By Benjamin Mallet
PARIS (Reuters) – France’s power supplies will be significantly less strained this winter than the last one, the bosses of main energy companies EDF and TotalEnergies said on Tuesday, though they warned that prices were likely to remain high. The government last winter had to call on the French to reduce their consumption and even warned of the risk of load shedding as the country was hit by an unprecedented nuclear production low just as Europe scrambled to replace Russian gas. “We are approaching this winter – the next one – with serenity,” Luc Remont, CEO of state-owned electricity company EDF, told a business conference organised by the Medef employer association. However, power prices looked set to remain high in what Remont referred to as a “war-time” economy.

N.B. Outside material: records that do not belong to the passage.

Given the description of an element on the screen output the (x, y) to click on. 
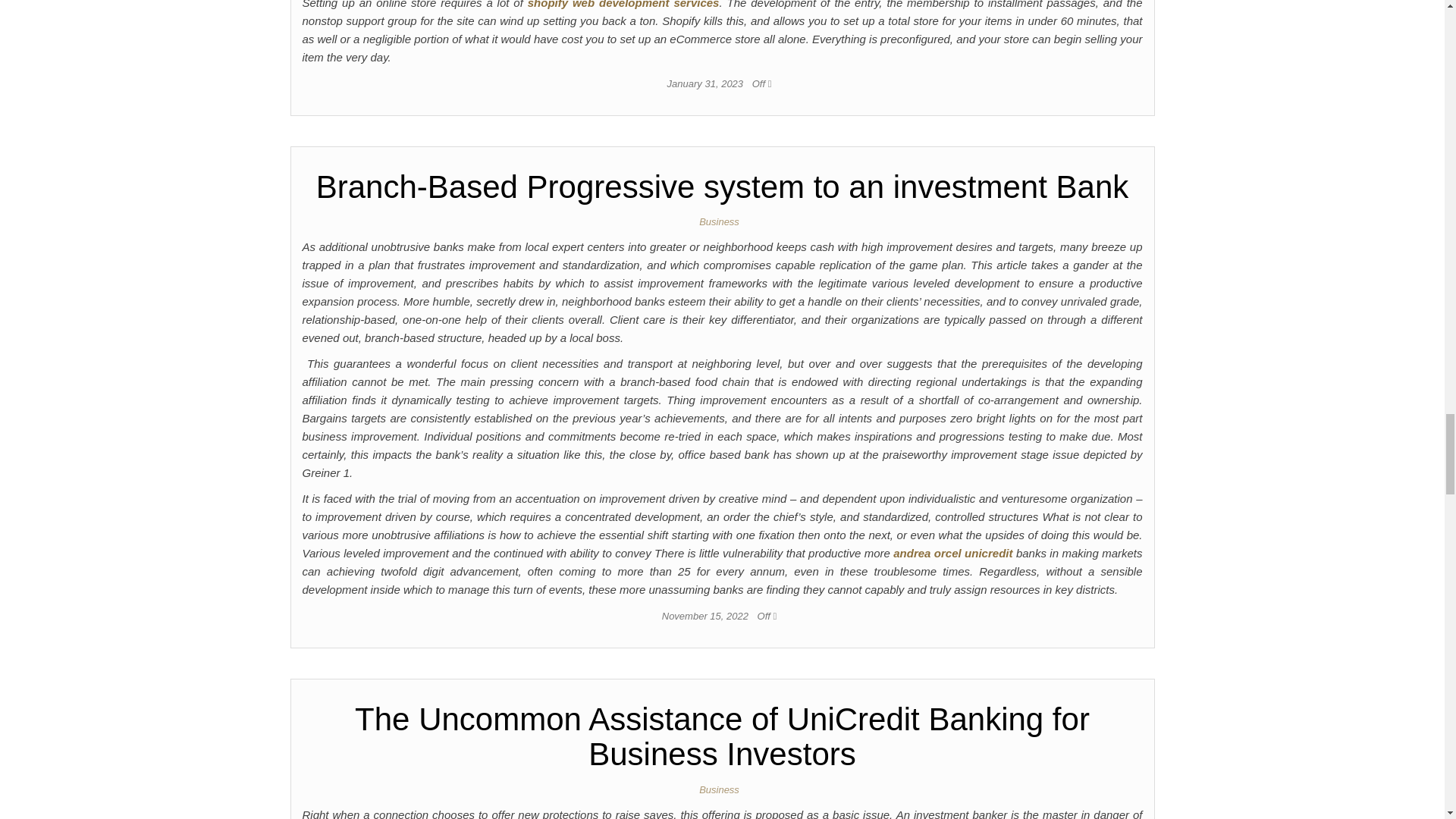
Business (721, 789)
andrea orcel unicredit (952, 553)
shopify web development services (623, 4)
Business (721, 221)
Branch-Based Progressive system to an investment Bank (722, 186)
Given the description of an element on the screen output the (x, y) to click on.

“The effect of the war-time economy is not going to disappear completely in 2024, but it has already started to ease significantly”, he said.
EDF will likely be in a position to offer cheaper long-term contracts for 2027 and 2028 to wholesale clients in the coming weeks that will be below the over €100 per megawatt-hour (MWh) currently, he added.
Patrick Pouyanne, CEO of TotalEnergies, who spoke at the same event, reiterated his view that price of oil was also unlikely to fall anytime soon and that the European gas market would remain “fragile” until 2026 because of its dependence on liquefied natural gas (LNG).
“We are starting the winter of 2023-2024 much better, but all it takes is for a plant to break down somewhere for us to suffer the repercussions,” Pouyanne said.
(This story has been refiled to fix the day to Tuesday in paragraph 1)
(reporting by Benjamin Mallet, writing by Tassilo Hummel, editing by Ingrid Melander)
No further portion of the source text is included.